(Beginning of SOURCE MATERIAL)
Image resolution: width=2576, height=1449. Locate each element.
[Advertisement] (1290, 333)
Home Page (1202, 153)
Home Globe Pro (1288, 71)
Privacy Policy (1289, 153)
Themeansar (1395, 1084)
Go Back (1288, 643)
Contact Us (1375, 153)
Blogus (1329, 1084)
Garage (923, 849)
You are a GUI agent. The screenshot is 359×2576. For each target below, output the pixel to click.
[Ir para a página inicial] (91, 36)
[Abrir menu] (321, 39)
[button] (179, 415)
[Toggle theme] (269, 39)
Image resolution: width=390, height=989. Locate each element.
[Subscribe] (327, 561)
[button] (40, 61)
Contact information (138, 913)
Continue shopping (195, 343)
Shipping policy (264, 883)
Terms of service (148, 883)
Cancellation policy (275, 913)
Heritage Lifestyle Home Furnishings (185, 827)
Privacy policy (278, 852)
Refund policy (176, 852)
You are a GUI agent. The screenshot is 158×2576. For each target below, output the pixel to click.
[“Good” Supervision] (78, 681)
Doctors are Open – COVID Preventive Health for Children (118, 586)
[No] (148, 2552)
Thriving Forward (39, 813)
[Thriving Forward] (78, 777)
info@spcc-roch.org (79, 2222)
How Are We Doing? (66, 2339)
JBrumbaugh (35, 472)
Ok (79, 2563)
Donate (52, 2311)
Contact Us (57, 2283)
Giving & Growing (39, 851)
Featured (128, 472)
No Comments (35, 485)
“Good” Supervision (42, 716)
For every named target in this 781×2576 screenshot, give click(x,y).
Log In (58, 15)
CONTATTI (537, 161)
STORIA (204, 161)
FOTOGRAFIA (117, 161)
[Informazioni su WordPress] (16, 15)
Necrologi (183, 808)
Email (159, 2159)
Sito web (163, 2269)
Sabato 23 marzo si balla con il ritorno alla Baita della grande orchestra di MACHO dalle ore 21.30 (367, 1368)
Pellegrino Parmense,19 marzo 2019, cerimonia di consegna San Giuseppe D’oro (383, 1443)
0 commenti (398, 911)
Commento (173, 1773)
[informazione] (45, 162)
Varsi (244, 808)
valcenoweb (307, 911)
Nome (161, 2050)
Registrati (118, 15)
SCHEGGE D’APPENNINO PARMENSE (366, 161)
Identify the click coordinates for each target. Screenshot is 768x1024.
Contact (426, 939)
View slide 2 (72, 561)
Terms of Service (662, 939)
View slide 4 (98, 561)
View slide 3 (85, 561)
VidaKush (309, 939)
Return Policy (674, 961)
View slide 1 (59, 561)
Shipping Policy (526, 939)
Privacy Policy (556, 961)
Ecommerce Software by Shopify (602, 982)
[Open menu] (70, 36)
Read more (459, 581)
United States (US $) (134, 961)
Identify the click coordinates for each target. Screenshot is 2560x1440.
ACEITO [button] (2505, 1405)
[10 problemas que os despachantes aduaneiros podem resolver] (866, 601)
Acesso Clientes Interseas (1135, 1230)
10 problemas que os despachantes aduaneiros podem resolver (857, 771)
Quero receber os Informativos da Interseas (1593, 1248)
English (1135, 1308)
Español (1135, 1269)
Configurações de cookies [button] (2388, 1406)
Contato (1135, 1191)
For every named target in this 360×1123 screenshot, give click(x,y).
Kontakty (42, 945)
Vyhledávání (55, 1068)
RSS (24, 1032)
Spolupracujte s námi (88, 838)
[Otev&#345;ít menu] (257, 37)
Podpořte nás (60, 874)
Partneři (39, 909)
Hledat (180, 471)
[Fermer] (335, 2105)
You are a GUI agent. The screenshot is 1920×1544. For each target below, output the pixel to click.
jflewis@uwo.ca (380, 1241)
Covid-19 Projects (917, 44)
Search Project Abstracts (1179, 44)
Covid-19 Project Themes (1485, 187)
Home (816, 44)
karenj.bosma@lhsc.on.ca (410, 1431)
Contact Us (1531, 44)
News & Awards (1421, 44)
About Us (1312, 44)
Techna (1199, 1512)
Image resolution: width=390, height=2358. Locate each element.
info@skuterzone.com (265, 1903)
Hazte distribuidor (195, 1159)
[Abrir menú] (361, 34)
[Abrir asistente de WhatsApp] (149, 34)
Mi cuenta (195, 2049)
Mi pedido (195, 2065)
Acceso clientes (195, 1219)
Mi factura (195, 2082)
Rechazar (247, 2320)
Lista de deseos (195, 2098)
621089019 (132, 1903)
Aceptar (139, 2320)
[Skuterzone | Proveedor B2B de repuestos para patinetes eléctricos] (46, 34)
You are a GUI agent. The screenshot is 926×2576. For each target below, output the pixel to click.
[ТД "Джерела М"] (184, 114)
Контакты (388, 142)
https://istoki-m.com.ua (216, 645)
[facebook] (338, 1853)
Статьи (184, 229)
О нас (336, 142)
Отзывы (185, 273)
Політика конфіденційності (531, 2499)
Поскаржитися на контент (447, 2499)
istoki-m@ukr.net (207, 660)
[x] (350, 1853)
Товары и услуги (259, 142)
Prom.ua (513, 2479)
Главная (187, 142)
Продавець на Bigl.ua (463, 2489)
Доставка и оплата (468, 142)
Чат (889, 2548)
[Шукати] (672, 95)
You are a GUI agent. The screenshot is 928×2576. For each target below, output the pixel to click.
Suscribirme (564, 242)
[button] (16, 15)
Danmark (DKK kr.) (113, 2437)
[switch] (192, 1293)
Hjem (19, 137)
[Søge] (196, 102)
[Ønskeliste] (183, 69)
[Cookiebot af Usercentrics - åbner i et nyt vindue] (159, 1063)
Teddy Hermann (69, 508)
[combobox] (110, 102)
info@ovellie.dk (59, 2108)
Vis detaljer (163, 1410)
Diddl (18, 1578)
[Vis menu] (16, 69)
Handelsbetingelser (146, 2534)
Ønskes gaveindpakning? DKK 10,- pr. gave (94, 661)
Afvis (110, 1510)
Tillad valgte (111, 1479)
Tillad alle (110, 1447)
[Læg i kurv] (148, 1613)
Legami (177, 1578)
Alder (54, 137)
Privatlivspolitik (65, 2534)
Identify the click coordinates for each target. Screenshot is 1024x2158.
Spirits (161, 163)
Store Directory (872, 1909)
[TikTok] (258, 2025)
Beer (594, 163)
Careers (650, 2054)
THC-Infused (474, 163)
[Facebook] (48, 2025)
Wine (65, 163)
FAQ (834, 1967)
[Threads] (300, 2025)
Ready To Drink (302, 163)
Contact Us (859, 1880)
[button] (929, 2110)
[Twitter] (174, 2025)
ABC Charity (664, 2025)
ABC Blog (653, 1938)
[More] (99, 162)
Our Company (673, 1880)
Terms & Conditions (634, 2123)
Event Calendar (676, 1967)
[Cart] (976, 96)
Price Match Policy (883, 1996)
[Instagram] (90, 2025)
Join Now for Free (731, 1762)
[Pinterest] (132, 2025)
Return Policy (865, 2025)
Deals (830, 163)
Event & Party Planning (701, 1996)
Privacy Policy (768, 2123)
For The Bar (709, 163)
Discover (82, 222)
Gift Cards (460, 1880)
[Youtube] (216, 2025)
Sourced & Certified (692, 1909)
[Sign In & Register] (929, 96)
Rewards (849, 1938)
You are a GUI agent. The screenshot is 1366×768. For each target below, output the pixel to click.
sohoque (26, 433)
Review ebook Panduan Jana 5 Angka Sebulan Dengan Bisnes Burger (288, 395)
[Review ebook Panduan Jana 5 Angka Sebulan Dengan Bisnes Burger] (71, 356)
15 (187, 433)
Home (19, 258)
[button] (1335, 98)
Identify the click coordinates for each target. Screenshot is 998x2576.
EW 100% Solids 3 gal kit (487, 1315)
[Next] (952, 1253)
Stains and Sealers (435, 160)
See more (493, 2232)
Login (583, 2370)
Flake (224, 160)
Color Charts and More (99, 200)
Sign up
(End of SOURCE MATERIAL)
#### [PROBLEM DETAILS]
Nothing but the lines from the one holding "[combobox] (110, 102)" to the end of the entries should be output, each exactly as it appears.

#### [FINISHED EXERCISE]
[combobox] (110, 102)
info@ovellie.dk (59, 2108)
Vis detaljer (163, 1410)
Diddl (18, 1578)
[Vis menu] (16, 69)
Handelsbetingelser (146, 2534)
Ønskes gaveindpakning? DKK 10,- pr. gave (94, 661)
Afvis (110, 1510)
Tillad valgte (111, 1479)
Tillad alle (110, 1447)
[Læg i kurv] (148, 1613)
Legami (177, 1578)
Alder (54, 137)
Privatlivspolitik (65, 2534)
Identify the click coordinates for each target. Screenshot is 1024x2158.
Spirits (161, 163)
Store Directory (872, 1909)
[TikTok] (258, 2025)
Beer (594, 163)
Careers (650, 2054)
THC-Infused (474, 163)
[Facebook] (48, 2025)
Wine (65, 163)
FAQ (834, 1967)
[Threads] (300, 2025)
Ready To Drink (302, 163)
Contact Us (859, 1880)
[button] (929, 2110)
[Twitter] (174, 2025)
ABC Charity (664, 2025)
ABC Blog (653, 1938)
[More] (99, 162)
Our Company (673, 1880)
Terms & Conditions (634, 2123)
Event Calendar (676, 1967)
[Cart] (976, 96)
Price Match Policy (883, 1996)
[Instagram] (90, 2025)
Join Now for Free (731, 1762)
[Pinterest] (132, 2025)
Return Policy (865, 2025)
Deals (830, 163)
Event & Party Planning (701, 1996)
Privacy Policy (768, 2123)
For The Bar (709, 163)
Discover (82, 222)
Gift Cards (460, 1880)
[Youtube] (216, 2025)
Sourced & Certified (692, 1909)
[Sign In & Register] (929, 96)
Rewards (849, 1938)
You are a GUI agent. The screenshot is 1366×768. For each target below, output the pixel to click.
sohoque (26, 433)
Review ebook Panduan Jana 5 Angka Sebulan Dengan Bisnes Burger (288, 395)
[Review ebook Panduan Jana 5 Angka Sebulan Dengan Bisnes Burger] (71, 356)
15 (187, 433)
Home (19, 258)
[button] (1335, 98)
Identify the click coordinates for each target. Screenshot is 998x2576.
EW 100% Solids 3 gal kit (487, 1315)
[Next] (952, 1253)
Stains and Sealers (435, 160)
See more (493, 2232)
Login (583, 2370)
Flake (224, 160)
Color Charts and More (99, 200)
Sign up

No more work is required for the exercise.